GI discomfort, cramping and bloating may also be an issue with some women suffering from constipation or more commonly diarrhoea. This is largely due to the progtaglandins that are being produced and released by the uterus in preperation for shedding. Identifying trigger foods such as coffee a few days before would be advantageous if this is the case.

So lets have a look at some foods that may help around this time

Increase magnesium rich foods such as spinach, pumpkin seeds, good quality dark chocolate at least 70% cocoa in moderation.

Or try adding cocoa into your diet as a hot drink, a smoothie or you can get cocoa based teas.

Try to minimise your sugar intake and consume low GI carbs to keep your blood sugar levels as stable as possible.

Eating regularly also helps BS levels and keeps hunger at bay to prevent a PMS binge.

Eat foods that will boost seratonin such as leafy greens, quinoa and buckwheat.

Cinnamon is a great spice to help blood sugar levels so incorperate where you can.

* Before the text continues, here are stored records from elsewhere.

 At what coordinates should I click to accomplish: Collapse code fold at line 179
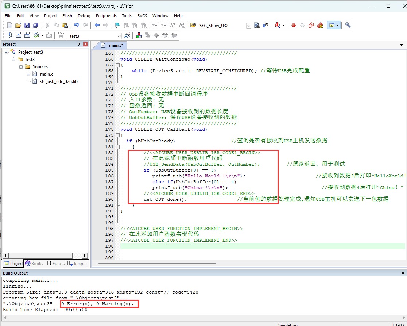[x=117, y=135]
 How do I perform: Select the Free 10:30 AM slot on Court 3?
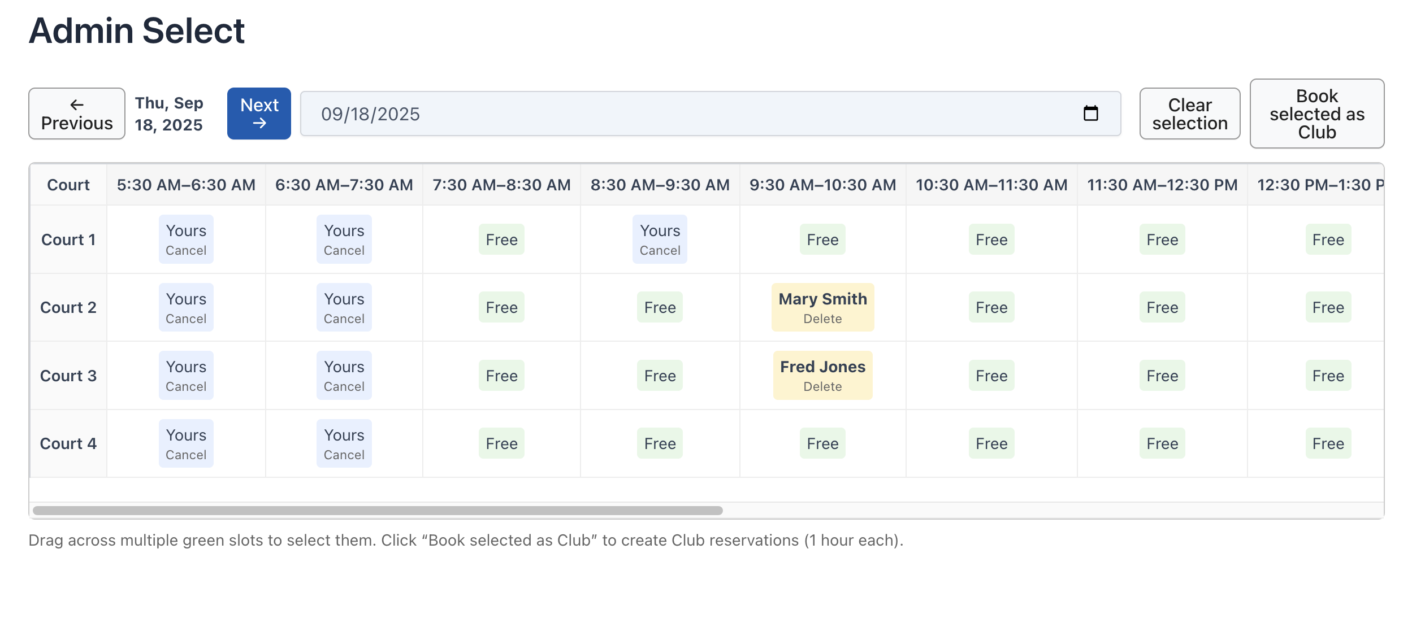tap(991, 374)
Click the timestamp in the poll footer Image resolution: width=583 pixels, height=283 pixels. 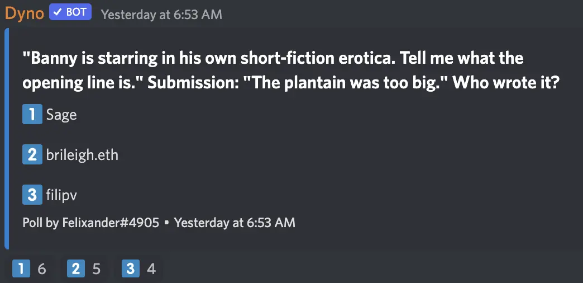coord(235,223)
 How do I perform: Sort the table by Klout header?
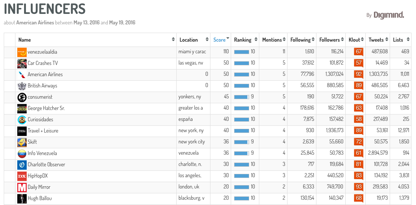[354, 40]
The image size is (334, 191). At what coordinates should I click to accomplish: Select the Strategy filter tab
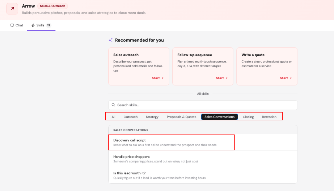point(152,117)
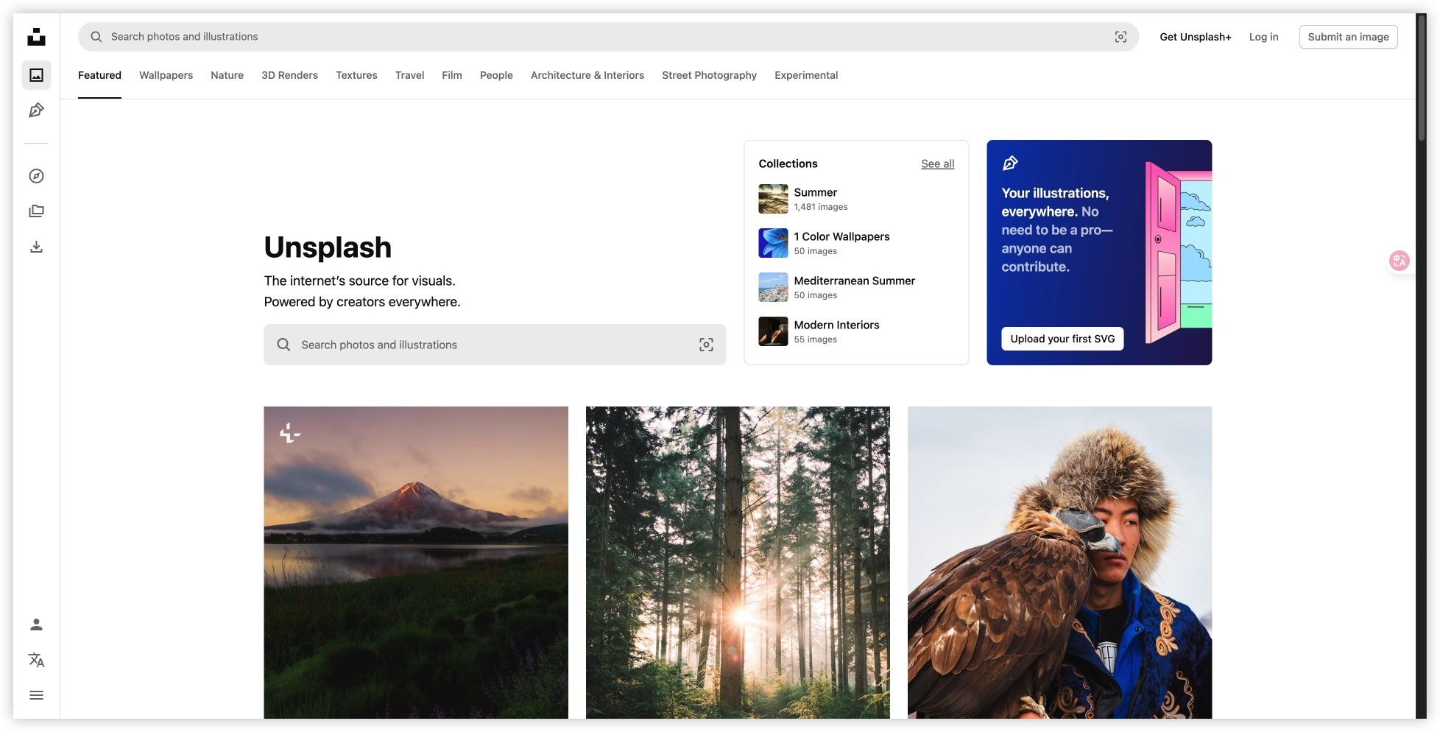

A gentle duretic tea may be helpful to remove a little excess water. I personally love yogi tea with dandelion root, cinnamon and liquirice root.

Increase fibre by incorporating fibre rich veggies, fruit and drink plenty of water, room tempurature may be better at this stage.

Avoid trigger foods.

You may find it helpful to increase more anti-inflammatory foods and decrease foods that may cause digestive upset. Some women find wheat or dairy to cause uncomfortable bloating at this time. But find what works for you.

This is also a good time to focus on restorative exercise like yoga, stretching and gentle walking.

Although having your period can be a little rough at times, a regular healthy cycle can be a window on a womens menstrual health. Switching it into a positive can have real psychological benefits for many.